HitNet: Hybrid Ternary Recurrent Neural Network

Neural Information Processing Systems

Quantization is a promising technique to reduce the model size, memory footprint, and massive computation operations of recurrent neural networks (RNNs) for embedded devices with limited resources. Although extreme low-bit quantization has achieved impressive success on convolutional neural networks, it still suffers from huge accuracy degradation on RNNs with the same low-bit precision. In this paper, we first investigate the accuracy degradation on RNN models under different quantization schemes, and the distribution of tensor values in the full precision model. Our observation reveals that due to the difference between the distributions of weights and activations, different quantization methods are suitable for different parts of models. Based on our observation, we propose HitNet, a hybrid ternary recurrent neural network, which bridges the accuracy gap between the full precision model and the quantized model.

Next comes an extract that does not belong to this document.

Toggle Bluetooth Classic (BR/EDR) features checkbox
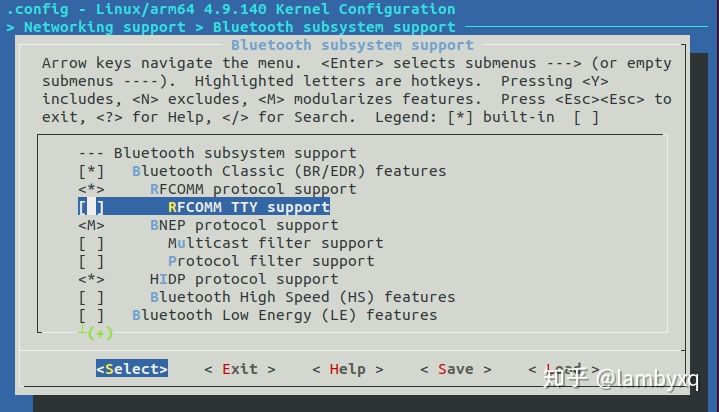point(91,171)
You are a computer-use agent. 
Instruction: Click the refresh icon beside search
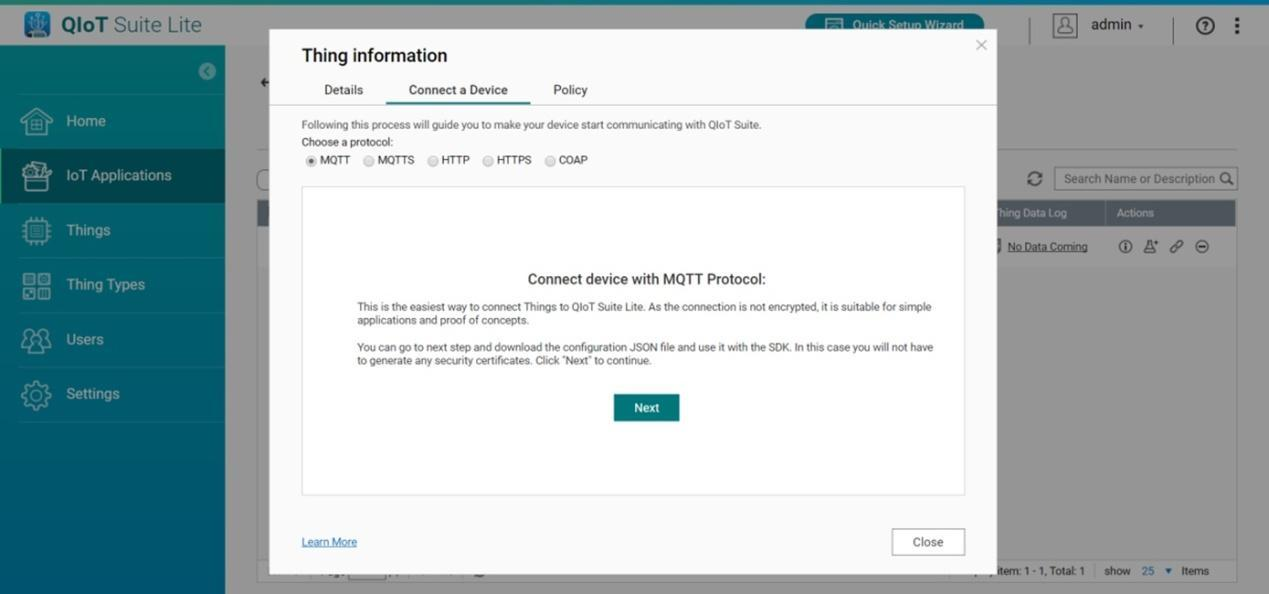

In HitNet, we develop a hybrid quantization method to quantize weights and activations. Moreover, we introduce a sloping factor motivated by prior work on Boltzmann machine to activation functions, further closing the accuracy gap between the full precision model and the quantized model.


HitNet: Hybrid Ternary Recurrent Neural Network

Neural Information Processing Systems

Recurrent Neural Networks (RNNs) yield great results across many natural language processing applications, including speech recognition, machine translation, language modeling, and question answering [1,2,3,4,5].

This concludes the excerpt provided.